Reservations are essential, even in the off season. There’s no cover charge, but you should expect to spend quite a bit if you’re hanging out for the day. Cocktails at Nikki Beach St. Barts start around $20. Not bad at all by St. Barts standards, but still, they’ll start to add up. Nikki Beach is in St. Jean on the same beach as Gyp Sea Beach Club, so you can always opt to just bring your own blanket and hang out on the public part of the beach, listening to the DJ tunes but forgoing the beach club access fees.
How to get to St. Barts
There are two options for how to get to St. Barts. Perhaps surprisingly, both are pretty easy.
The first option is to fly in. You can fly to St. Barts from multiple nearby islands, including St. Maarten, Guadeloupe, and Puerto Rico. Flights take anywhere between 15 minutes and one hour, and the views from the plane as you land in St. Barts are incredible.
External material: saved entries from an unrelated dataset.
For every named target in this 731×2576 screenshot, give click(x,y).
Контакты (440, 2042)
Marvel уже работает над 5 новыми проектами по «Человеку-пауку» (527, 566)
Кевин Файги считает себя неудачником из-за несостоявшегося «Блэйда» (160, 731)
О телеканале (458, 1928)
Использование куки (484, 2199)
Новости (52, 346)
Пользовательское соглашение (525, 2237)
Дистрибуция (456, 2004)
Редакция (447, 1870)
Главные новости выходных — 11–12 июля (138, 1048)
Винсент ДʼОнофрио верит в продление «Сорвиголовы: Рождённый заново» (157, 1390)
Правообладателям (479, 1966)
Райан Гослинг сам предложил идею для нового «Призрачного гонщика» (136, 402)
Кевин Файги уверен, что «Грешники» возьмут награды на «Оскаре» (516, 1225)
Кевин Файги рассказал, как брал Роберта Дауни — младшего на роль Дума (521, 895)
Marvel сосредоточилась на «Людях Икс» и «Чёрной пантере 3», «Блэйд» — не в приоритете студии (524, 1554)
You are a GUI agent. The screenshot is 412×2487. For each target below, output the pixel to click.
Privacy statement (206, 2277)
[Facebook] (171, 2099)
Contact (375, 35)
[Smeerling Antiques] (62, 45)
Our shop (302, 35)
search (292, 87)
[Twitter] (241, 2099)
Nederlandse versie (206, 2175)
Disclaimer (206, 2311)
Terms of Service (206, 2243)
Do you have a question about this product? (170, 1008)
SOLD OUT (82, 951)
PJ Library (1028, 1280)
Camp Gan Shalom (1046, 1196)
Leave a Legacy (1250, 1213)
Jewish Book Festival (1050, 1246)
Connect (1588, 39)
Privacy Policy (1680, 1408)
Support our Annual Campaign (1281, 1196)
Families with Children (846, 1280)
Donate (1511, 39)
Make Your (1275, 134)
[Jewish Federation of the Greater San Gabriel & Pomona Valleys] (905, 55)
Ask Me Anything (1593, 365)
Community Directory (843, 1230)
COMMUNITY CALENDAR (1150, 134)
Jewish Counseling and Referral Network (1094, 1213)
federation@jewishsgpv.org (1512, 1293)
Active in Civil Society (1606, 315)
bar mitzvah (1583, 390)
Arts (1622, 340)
The second way to get to St. Barts is to take a ferry from St. Maarten. The ride is about 35 minutes and multiple companies make the trip several times a day. Tickets are anywhere between €50 and €100, and leave from both the Dutch side (St. Maarten) and the French side (St. Martin). It’s always best to buy your tickets in advance, though you can usually buy them at the ticket window during the summer when there are fewer tourists moving between islands. Be sure to bring your passport for the flight or the ferry.
Getting around on St. Barts
St. Barts isn’t a very big island, and if you’re not planning on leaving your hotel much, you can probably get away with not renting a car. But otherwise, the best way to travel around St. Barts is to rent a car. The island has narrow, winding roads, but everyone drives very slowly, and people are rarely in a hurry. So most people will do fine driving around the island, even if they’re nervous.
Having a car will allow you to move to between St. Barts beaches you’d like without relying on taxis, which can be both very expensive and slow to arrive. Rental cars are inexpensive (starting around €25 per day) and available both next to the airport and next to the ferry terminal, making them easy to rent for day-trippers. Parking at all undeveloped beaches is free, and all beach clubs offer valet parking for a rather reasonable €10-15.